Driver for Oracle Database v0.4.4¶

Driver Version v0.4.4 Tested With Oracle Database 23ai

This driver provides access to Oracle Database (commonly referred to as just “Oracle”).

Note

This project is not affiliated with Oracle.

Installation & Quickstart¶

Important

This driver is available from Columnar’s private driver registry. Before installing it, create an account at cloud.columnar.tech and click to activate a 14-day free trial.

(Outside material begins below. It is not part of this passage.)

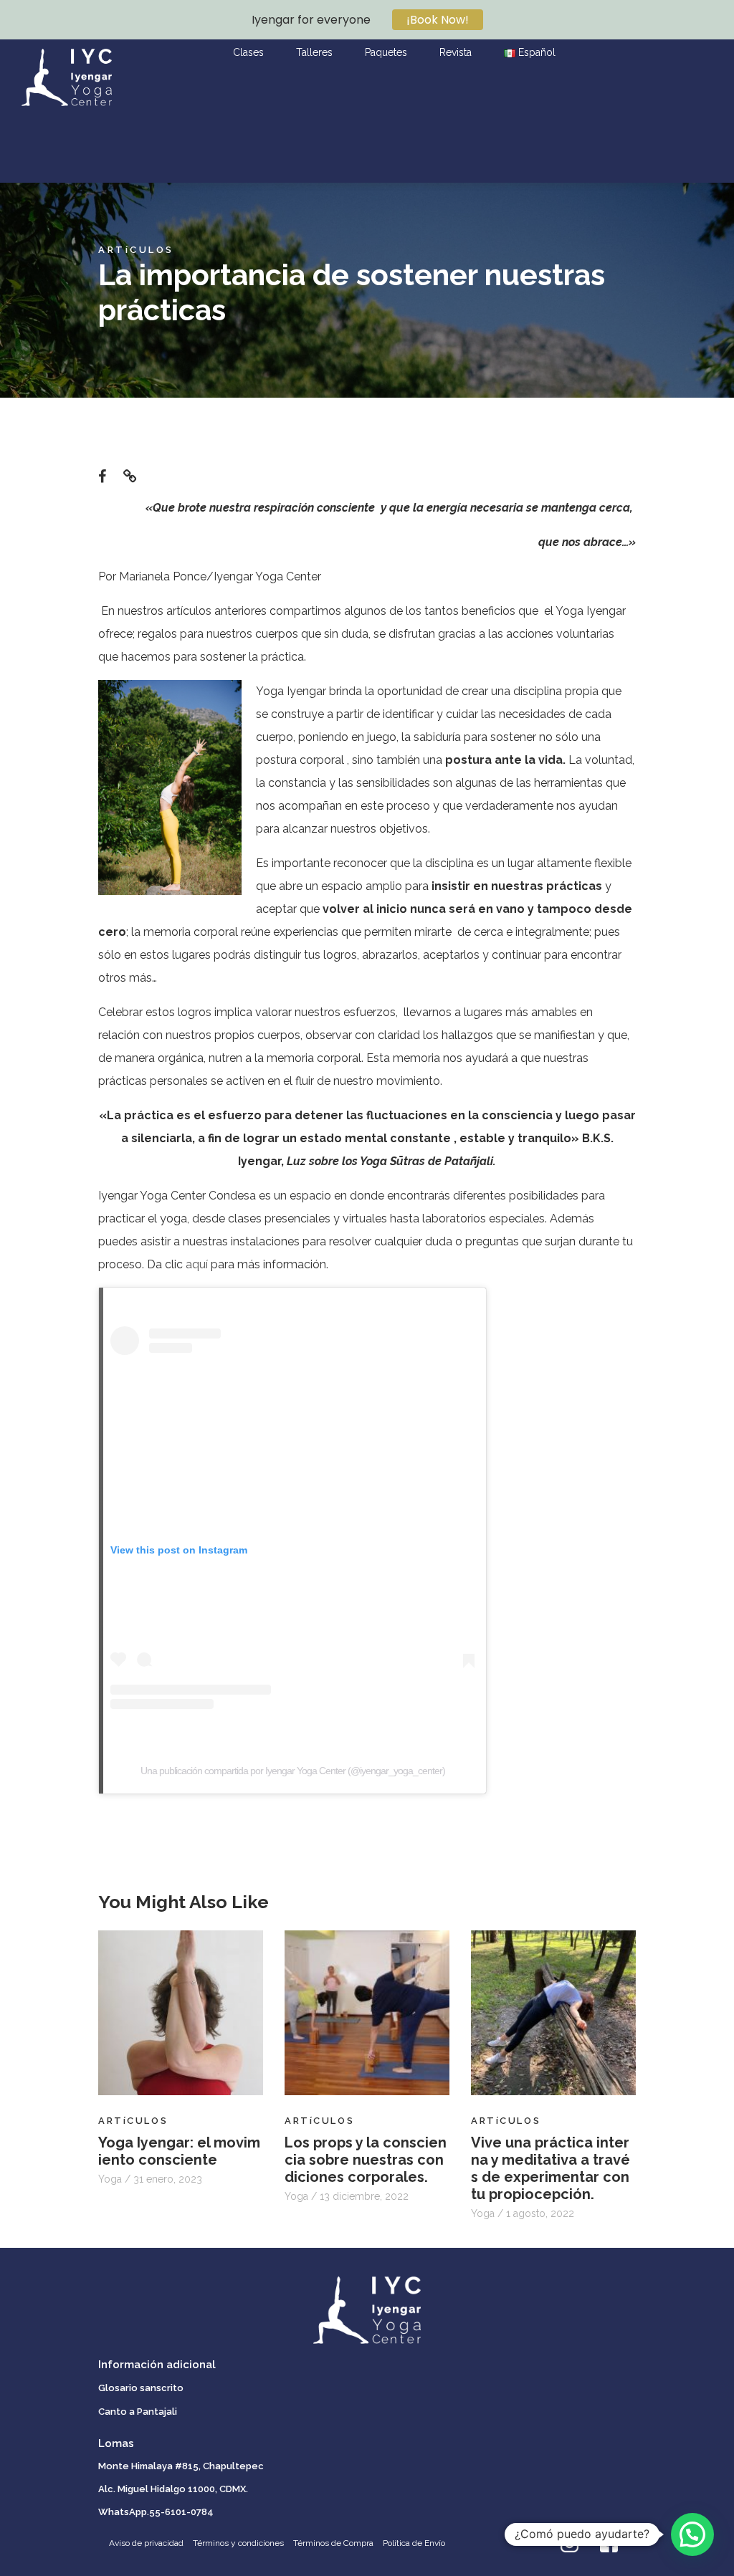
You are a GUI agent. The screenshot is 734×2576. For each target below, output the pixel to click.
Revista (455, 52)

Then authenticate to the registry:

dbc auth login

The driver can be installed with dbc :

dbc install oracle

To use the driver:

Install the Oracle Instant Client libraries.
Set LD_LIBRARY_PATH, DYLD_LIBRARY_PATH, or otherwise make sure the Oracle Instant Client libraries are discoverable by your application.
Provide the connection string as the uri parameter.

Note

It is highly recommended to explicitly set timezone="UTC" to avoid ambiguity in local timestamp values (if used).

Note

It is highly recommended to use the latest Oracle Instant Client release.

Connecting¶

To use the driver, provide an Oracle connection string as the uri option. The driver supports URI format and DSN-style connection strings, but URIs are recommended.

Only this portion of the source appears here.